**Data to process:**
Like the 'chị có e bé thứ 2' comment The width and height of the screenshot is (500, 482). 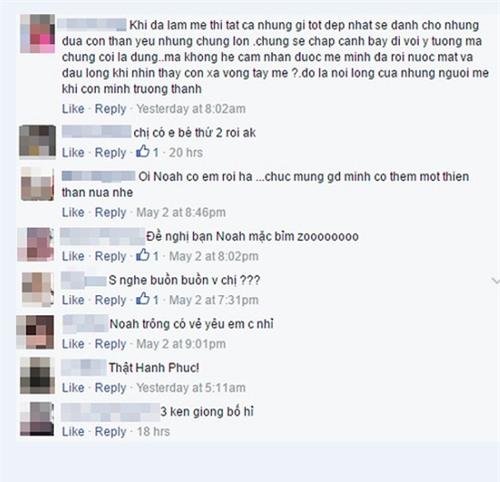tap(73, 153)
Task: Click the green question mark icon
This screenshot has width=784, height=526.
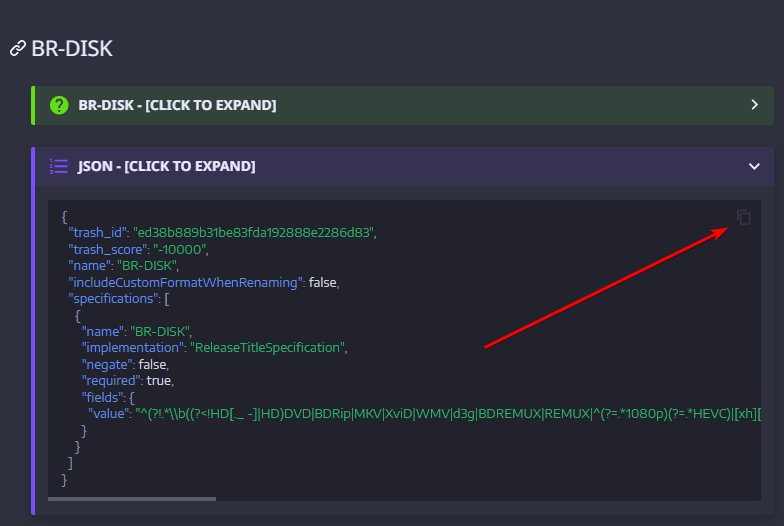Action: pyautogui.click(x=59, y=105)
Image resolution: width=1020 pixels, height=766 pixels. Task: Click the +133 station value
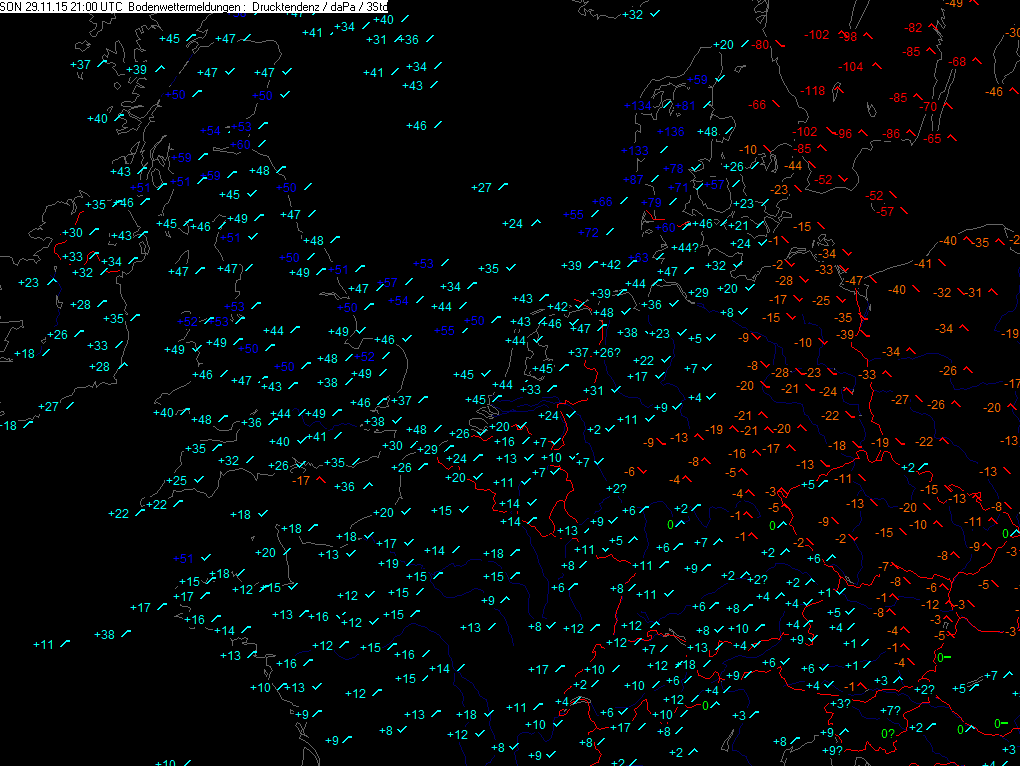[x=634, y=150]
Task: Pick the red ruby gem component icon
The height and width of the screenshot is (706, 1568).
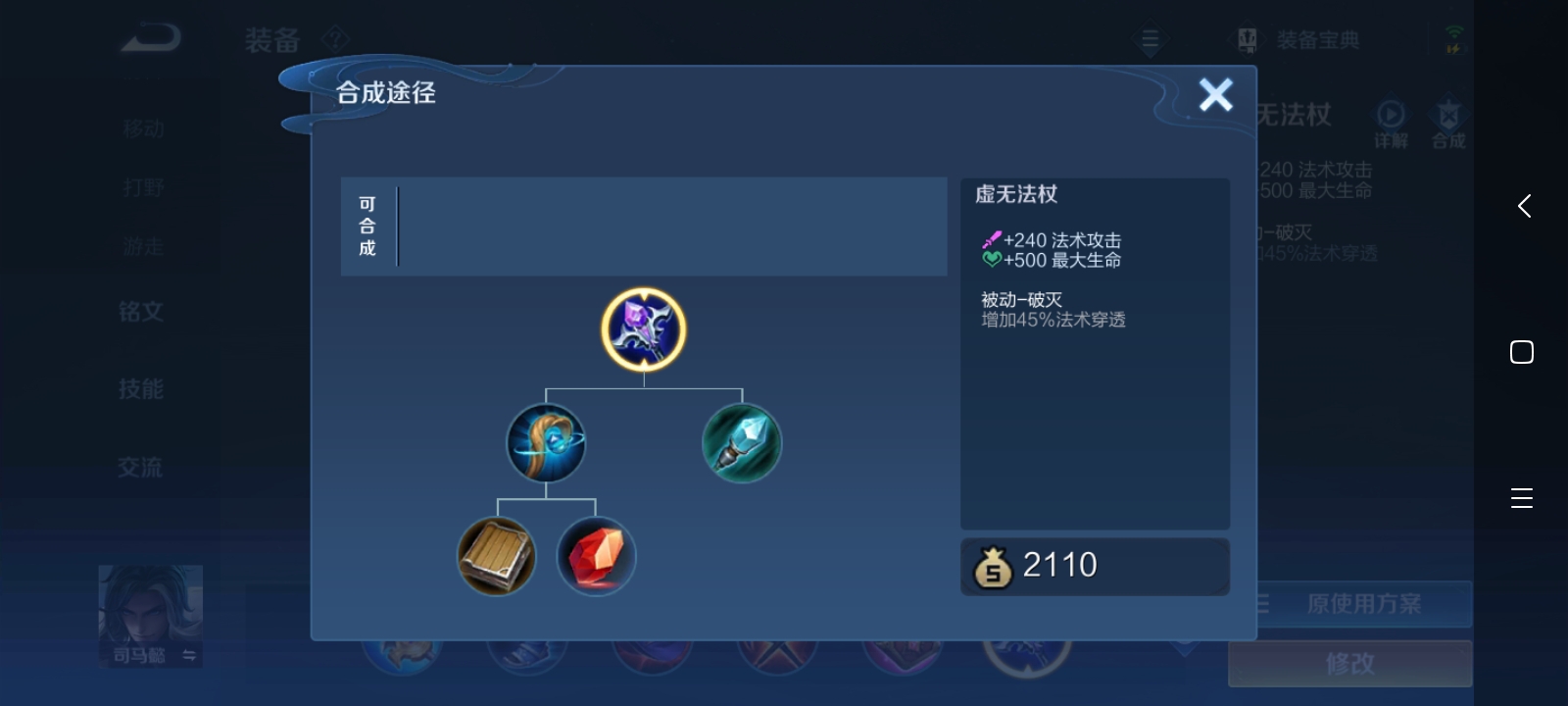Action: (x=596, y=556)
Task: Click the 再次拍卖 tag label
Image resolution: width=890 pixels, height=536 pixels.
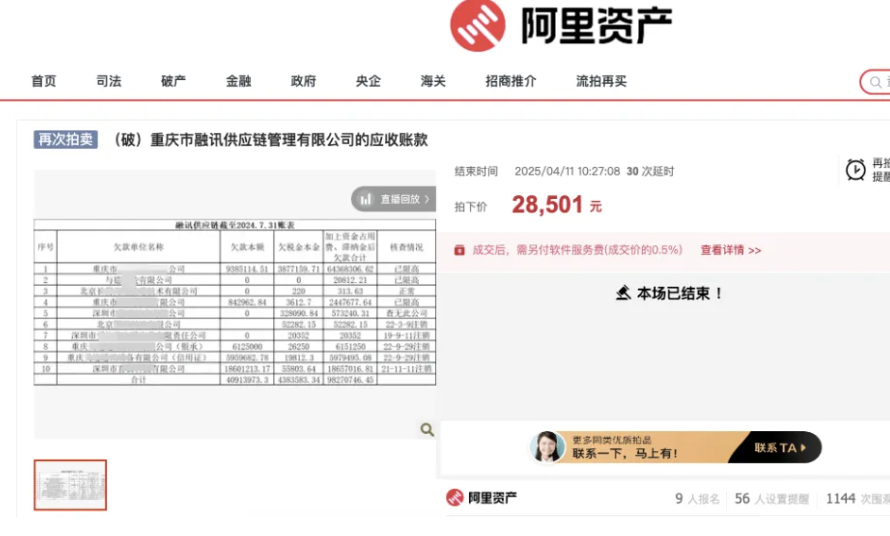Action: pyautogui.click(x=66, y=140)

**Required work:** Check each line above for the word "icon" and give the number of lines that have it, nothing else.

**Output for this task:** 2